2. Good Will Hunting
In his supporting role beside the eccentric genius Will Hunting (played by Matt Damon), Robin Williams sketches out the role of a professor of psychology who helps the former with his behavioural issues. Intensely self-reflexive, the film discusses issues of estrangement and child abuse and portrays how these two characters exorcise the demons of their past.
Directed by Christopher Nolan, this film brings together Al Pacino (as a LAPD detective) and Robin Williams as the psychopathic murderous crime novelist. The psychological thriller projects the absence of sleep as the trace of residual guilt as Pacino struggles with the fact that he fabricated evidence to cover up his act of accidentally shooting his partner.

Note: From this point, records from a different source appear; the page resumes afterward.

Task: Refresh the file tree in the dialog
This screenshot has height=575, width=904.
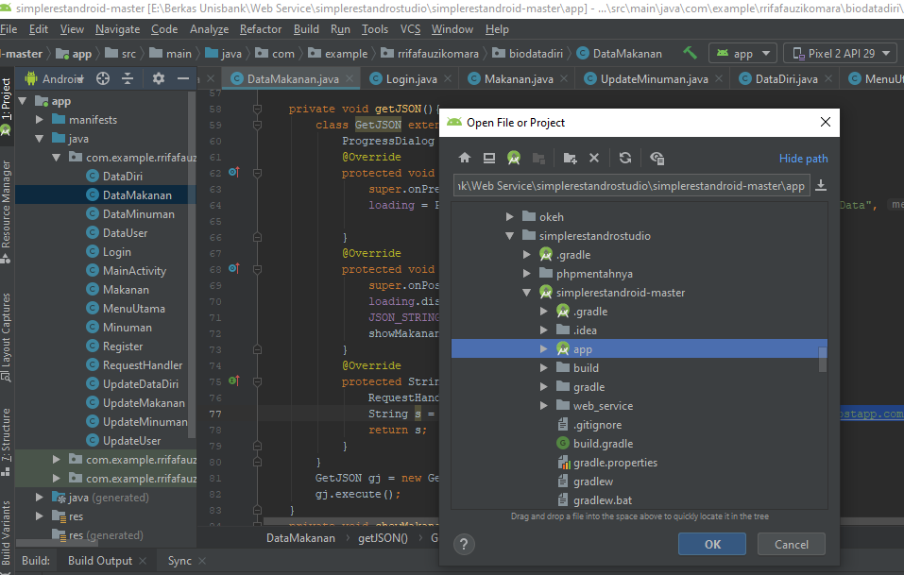Action: [624, 158]
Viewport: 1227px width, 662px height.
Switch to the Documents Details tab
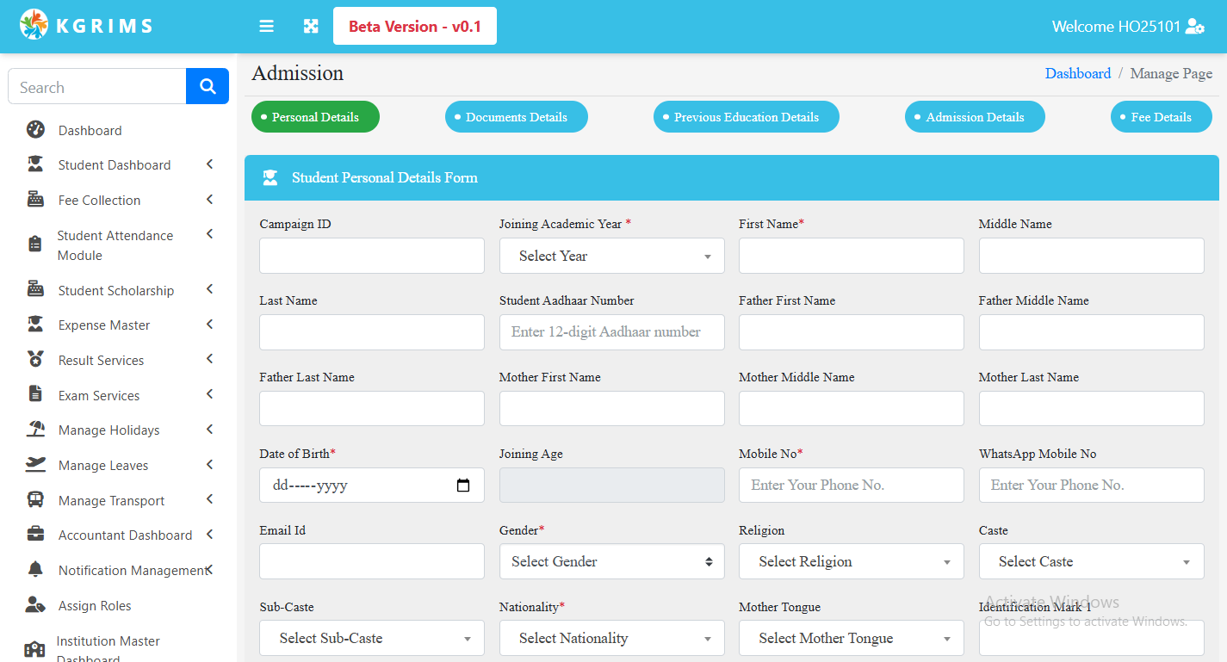(516, 117)
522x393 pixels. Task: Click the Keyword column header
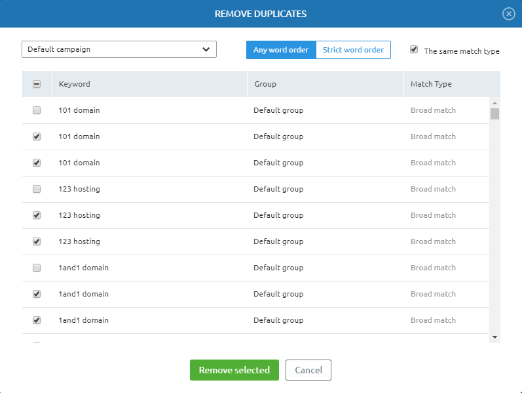coord(75,84)
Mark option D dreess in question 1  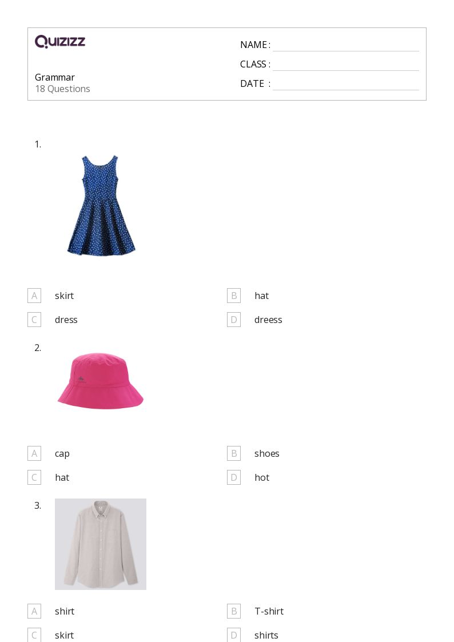point(234,320)
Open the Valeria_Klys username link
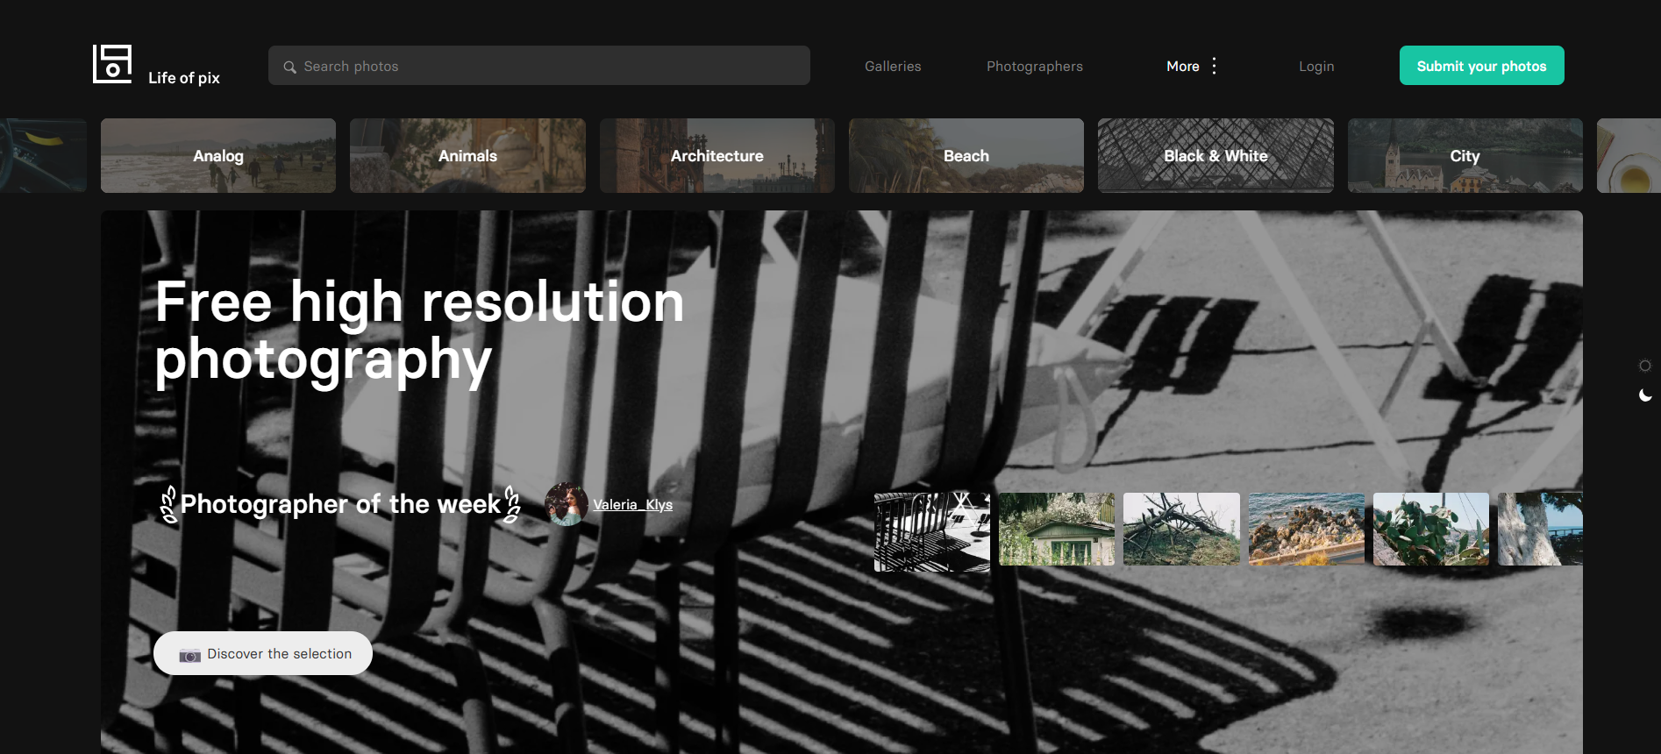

Williams consciously underplays his role as the astute psychotic killer to act as a foil to Pacino’s demented exuberance.
4. Good Morning, Vietnam
Loosely inspired by the experiences of AFRS (Armed Forces Radio Services) Radio DJ Adrian Cronauer, the film portrays Robin Williams as the Radio DJ who is a mass favourite but irks his superiors because he is quirky in his comic art. Hinting at the importance of mirth as a soothing agent (for the soldiers) against the backdrop of the violence of the Vietnamese war, the film gives a fresh look at human values and relationships.
5. Dead Poets’ Society
Arguably his most popular film, Robin Williams’ role as a school teacher who attempts to educate his students about the meaning of ‘carpe diem’ (seize the day) through poetry has inspired us all. The last scene where the students bid farewell to their teacher singing “O Captain, My Captain !” is etched in our minds.